Group-IB unveils its Graph

The story about Group-IB searching for graph analysis solution and creating its own unique instrument
Dmitry Volkov,
Group-IB CTO and Head of Threat Intelligence
Throughout years of investigating phishing, botnets, fraudulent transactions, and cybercriminal groups, Group-IB experts have used graphs to detect such threats. Each case has its own set of data, its own algorithm to establish links, which can be visualized in a graph, an instrument that once used to be Group-IB's internal tool, available only to the company's staff.

Network graph analysis became Group-IB's first internal tool to be incorporated into the company's public products – Threat Intelligence, Threat Detection System, Secure Bank and Brand Protection service. Before creating the network graph, we analysed several solutions available on the market and failed to find a single product that met our expectations. In this article, we describe how we created the network graph, the ways in which we use it, and the challenges it presents.
What can be achieved thanks to a network graph?
Since Group-IB was established in 2003, the company's top priorities have been identifying and de-anonymising criminals and bringing them to justice. With time, all cybercrime investigations came to be carried out at the same time as analysis of attacker network infrastructure. In our early years, this analysis was a painstaking ordeal to establish links that might help identify criminals, i.e. information about domains, IP addresses, and server fingerprints.
Most attackers do their best to remain anonymous online. Like everyone else, however, they make mistakes. The main goal of network graph analysis is to track down projects that cybercriminals carried out in the past — legal and illegal projects that bear similarities, links in their infrastructure, and connections to the infrastructure involved in the incident being investigated. In illegal projects, a threat actor aims to hide their identity, but all the hackers are ordinary people and some of them might also have some legal projects online - forums or ecommerce websites. If a cybercriminal's previous legal project is detected, identifying him or her becomes simple. If only illegal projects are detected, however, it takes much more time and effort to identify the cybercriminals because they always attempt to anonymise or hide registration data.
Nevertheless, our chances of identifying the hackers remain high. As a matter of fact, hackers pay less attention to their personal security and make more mistakes when they first embark on their criminal path, which means that the success of our investigation depends on how far the traces we find date back to. That is why graphs with in-depth retro-analysis are crucial in such investigations. In short, the more historical data a company has, the more effective its graph will be. For example, the data for a five-year period could help solve one or two crimes out of ten, while data for a period of 15 years could help solve all ten crimes.

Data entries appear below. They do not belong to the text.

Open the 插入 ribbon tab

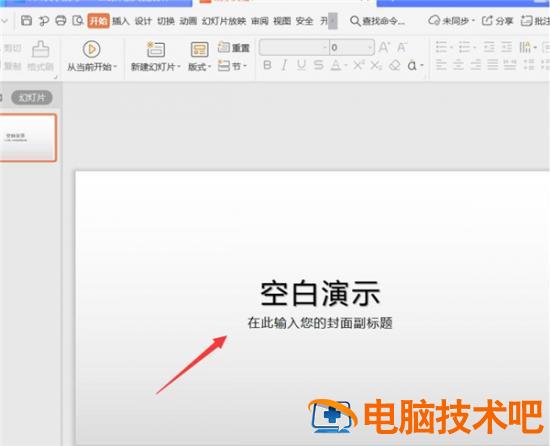121,21
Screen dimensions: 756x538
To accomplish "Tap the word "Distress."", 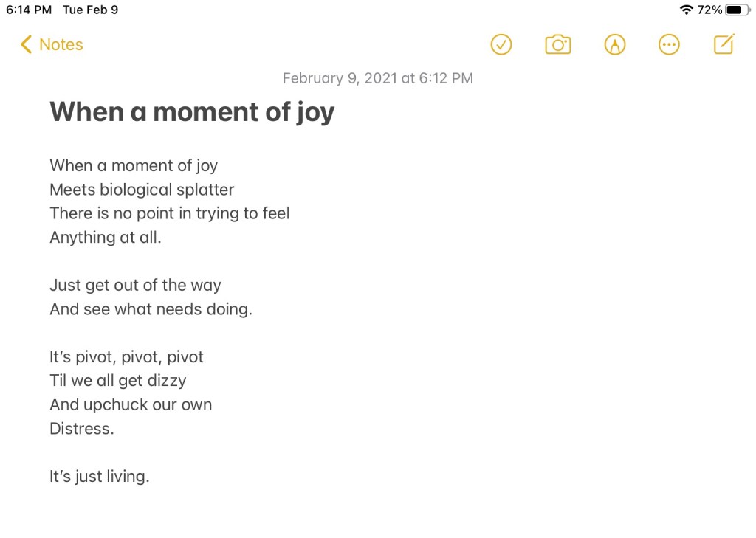I will 82,429.
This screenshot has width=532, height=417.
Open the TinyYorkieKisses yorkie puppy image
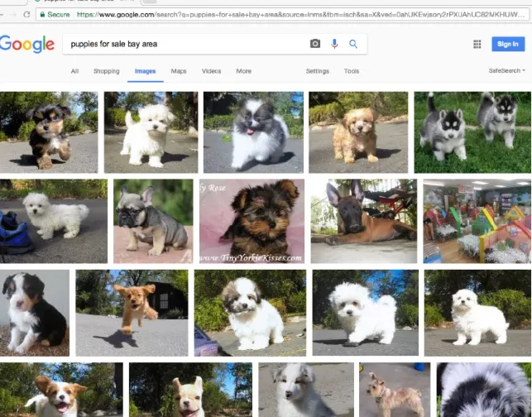(252, 221)
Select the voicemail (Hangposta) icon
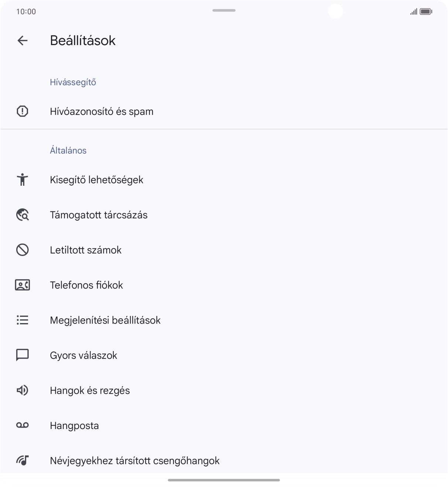Viewport: 448px width, 487px height. [23, 425]
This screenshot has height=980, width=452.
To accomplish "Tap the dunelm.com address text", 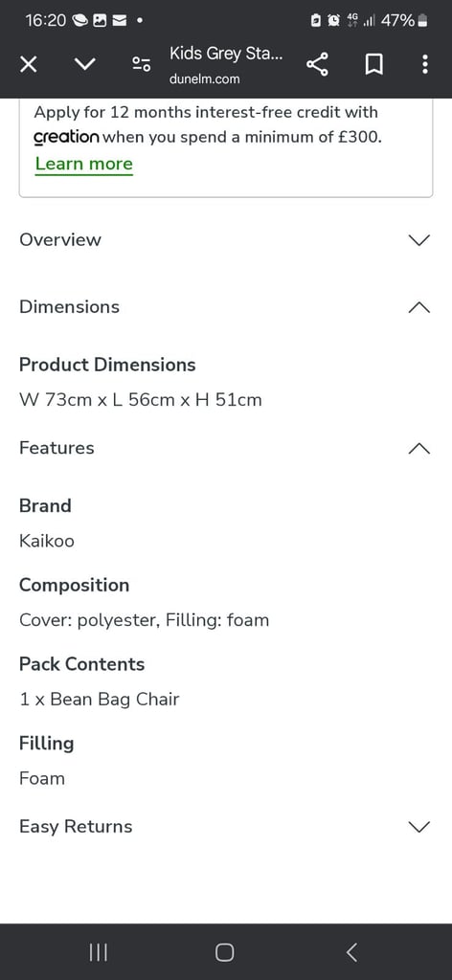I will click(204, 79).
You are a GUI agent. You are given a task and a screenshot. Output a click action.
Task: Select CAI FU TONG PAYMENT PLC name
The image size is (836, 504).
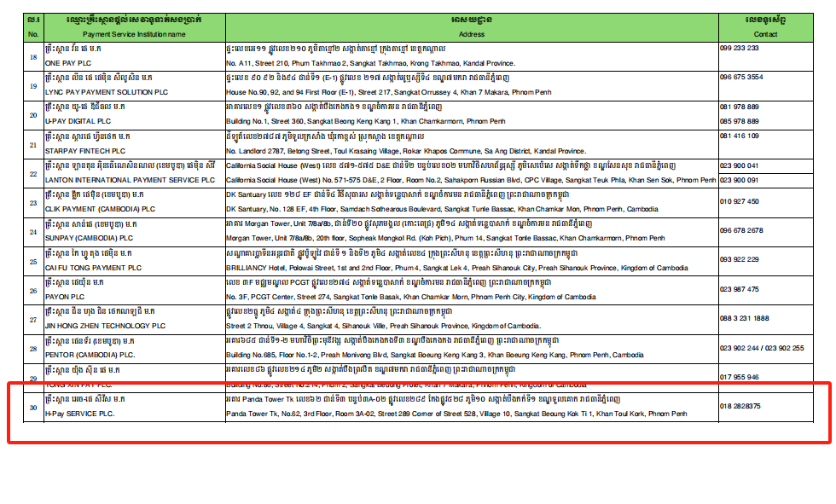click(x=94, y=267)

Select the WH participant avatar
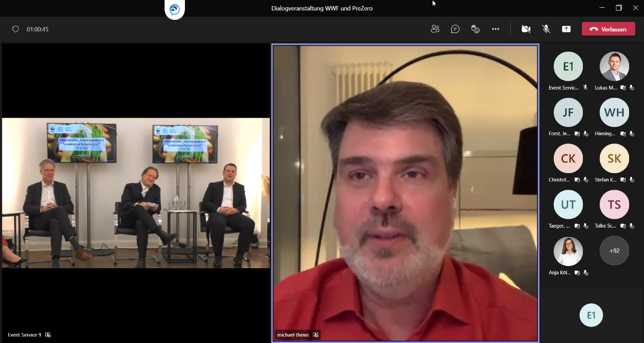614,113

Detection of phishing and fraud
Every time we detect a suspicious link to a phishing, fake, or pirated website, we create a graph of linked web resources and check all the detected hosts for similar content. This helps us find both old phishing pages (which remained active but undetected) and new phishing pages (which were created for future attacks but have not been used yet). A common example: we find a phishing website belonging to a server that hosts five websites and a quick check shows that all the remaining pages have phishing content as well. As a result, we block five web pages instead of one.
Search for backends
This process is necessary to find out where the malicious server is located. As much as 99% of cardshops, underground hacker forums, phishing pages, and other malicious servers use both their own proxy servers and proxy servers provided by legitimate services, including Cloudflare. Information about a genuine backend is extremely important for incident response: as soon as a hosting provider is identified, we are able to seize the malicious server and establish links with other malicious projects.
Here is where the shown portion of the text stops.